Sebastian Zeki Sebastian Zeki - 7 months ago 23
Java Question

Regex to match first occurrence of a string is matching the last

I have the following list

Acid
stuff
goo
nasty
Probable
Acid
more stuff
Probable
Acid
fff
ggg
Probable


I want to match everything between Acid and Probable.
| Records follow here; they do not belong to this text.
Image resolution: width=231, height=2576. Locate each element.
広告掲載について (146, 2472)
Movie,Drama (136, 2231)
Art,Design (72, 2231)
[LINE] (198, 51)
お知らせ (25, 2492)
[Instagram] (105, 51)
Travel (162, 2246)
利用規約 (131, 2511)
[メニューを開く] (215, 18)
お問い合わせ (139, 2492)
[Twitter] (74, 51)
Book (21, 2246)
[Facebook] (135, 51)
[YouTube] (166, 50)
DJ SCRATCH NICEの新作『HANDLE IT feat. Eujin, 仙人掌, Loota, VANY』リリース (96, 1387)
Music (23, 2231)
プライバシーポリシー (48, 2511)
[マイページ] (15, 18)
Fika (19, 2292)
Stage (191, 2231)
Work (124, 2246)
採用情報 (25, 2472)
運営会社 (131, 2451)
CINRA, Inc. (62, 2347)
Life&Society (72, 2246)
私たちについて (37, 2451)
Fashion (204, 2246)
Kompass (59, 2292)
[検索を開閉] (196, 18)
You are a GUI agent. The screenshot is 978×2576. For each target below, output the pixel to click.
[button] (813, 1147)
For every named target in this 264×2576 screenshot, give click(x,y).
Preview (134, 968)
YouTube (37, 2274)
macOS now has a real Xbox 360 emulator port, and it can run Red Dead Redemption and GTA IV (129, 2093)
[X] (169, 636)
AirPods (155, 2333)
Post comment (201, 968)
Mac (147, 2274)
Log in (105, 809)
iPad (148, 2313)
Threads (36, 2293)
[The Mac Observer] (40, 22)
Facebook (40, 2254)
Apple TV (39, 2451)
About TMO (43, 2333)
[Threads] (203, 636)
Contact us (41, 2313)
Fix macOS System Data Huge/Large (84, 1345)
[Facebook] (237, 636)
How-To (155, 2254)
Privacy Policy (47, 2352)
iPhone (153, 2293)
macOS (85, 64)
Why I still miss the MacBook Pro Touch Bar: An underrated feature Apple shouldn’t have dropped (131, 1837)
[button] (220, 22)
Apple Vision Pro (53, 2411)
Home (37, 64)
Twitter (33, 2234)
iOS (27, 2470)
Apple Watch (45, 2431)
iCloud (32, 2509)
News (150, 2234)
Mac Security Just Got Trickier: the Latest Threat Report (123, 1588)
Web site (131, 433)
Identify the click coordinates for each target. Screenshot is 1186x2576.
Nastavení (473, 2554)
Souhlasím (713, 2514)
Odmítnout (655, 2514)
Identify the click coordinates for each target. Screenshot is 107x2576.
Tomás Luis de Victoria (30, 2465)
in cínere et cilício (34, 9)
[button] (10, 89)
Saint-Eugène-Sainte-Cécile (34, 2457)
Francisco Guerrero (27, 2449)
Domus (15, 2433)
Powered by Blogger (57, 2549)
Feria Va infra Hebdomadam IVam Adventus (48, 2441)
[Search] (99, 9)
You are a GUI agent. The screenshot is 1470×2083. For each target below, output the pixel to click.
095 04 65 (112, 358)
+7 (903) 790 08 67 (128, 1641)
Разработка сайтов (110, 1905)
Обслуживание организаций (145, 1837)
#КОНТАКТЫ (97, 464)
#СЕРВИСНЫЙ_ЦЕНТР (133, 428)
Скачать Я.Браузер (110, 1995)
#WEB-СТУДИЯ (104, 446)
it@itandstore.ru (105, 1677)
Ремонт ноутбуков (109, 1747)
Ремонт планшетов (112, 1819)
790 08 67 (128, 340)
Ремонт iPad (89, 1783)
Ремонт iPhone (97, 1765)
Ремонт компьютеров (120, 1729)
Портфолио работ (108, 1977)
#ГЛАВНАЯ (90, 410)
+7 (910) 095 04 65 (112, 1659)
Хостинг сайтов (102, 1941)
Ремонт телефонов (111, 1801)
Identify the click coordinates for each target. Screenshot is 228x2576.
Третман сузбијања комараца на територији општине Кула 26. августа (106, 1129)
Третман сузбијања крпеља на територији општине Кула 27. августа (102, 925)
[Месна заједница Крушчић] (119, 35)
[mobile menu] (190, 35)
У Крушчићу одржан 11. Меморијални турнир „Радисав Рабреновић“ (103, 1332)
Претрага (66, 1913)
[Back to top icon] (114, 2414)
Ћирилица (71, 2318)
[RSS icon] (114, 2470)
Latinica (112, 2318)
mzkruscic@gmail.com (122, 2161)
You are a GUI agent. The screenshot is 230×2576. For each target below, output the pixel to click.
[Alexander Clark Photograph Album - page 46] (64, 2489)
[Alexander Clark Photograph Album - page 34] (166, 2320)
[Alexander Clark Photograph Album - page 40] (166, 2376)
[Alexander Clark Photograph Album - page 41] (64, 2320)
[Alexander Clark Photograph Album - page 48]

However my regex matches only the last match (
Acid,fff,ggg,Probable
) not the first (
Acid,stuff, goo, nasty, Probable
)

The calling class:

public static void main(String[] args) throws IOException {


PDFManager pdfManager = new PDFManager();
pdfManager.setFilePath("MyFile.pdf");
String s=pdfManager.ToText();


if(s.contains("Thresholds")){

BravoaltDoc_ExtractionNonDays Sum = new BravoaltDoc_ExtractionNonDays(s);
Sum.ExtractSumNew(s);


public class BravoaltDoc_ExtractionNonDays {
String doc;
}}

ArrayList<String> Day_arr = new ArrayList<String>();
ArrayList<List<String>> Day_table2d = new ArrayList<List<String>>();
String [] seTab3Landmarks=null;

public BravoaltDoc_ExtractionNonDays(String doc) {
this.doc=doc;
}

public String ExtractSumNew(String doc) {
Pattern Tab3Landmarks_pattern = Pattern.compile("Acid?(.*?)Probable",Pattern.DOTALL);
Matcher matcherTab3Landmarks_pattern = Tab3Landmarks_pattern.matcher(doc);
while (matcherTab3Landmarks_pattern.find()) {
doc=matcherTab3Landmarks_pattern.group(1);
seTab3Landmarks=matcherTab3Landmarks_pattern.group(1).split("\\n|\\r");
}
for (String n:seTab3Landmarks){
System.out.println(n);
}
return docSlim;

}

}

Answer

Your code correctly finds all the matches. However, since each find re-assigns seTab3Landmarks, you only get the last match printed out at the end.

if you only want the first match, you should use an "if" block instead of a "while" block (which finds all matches).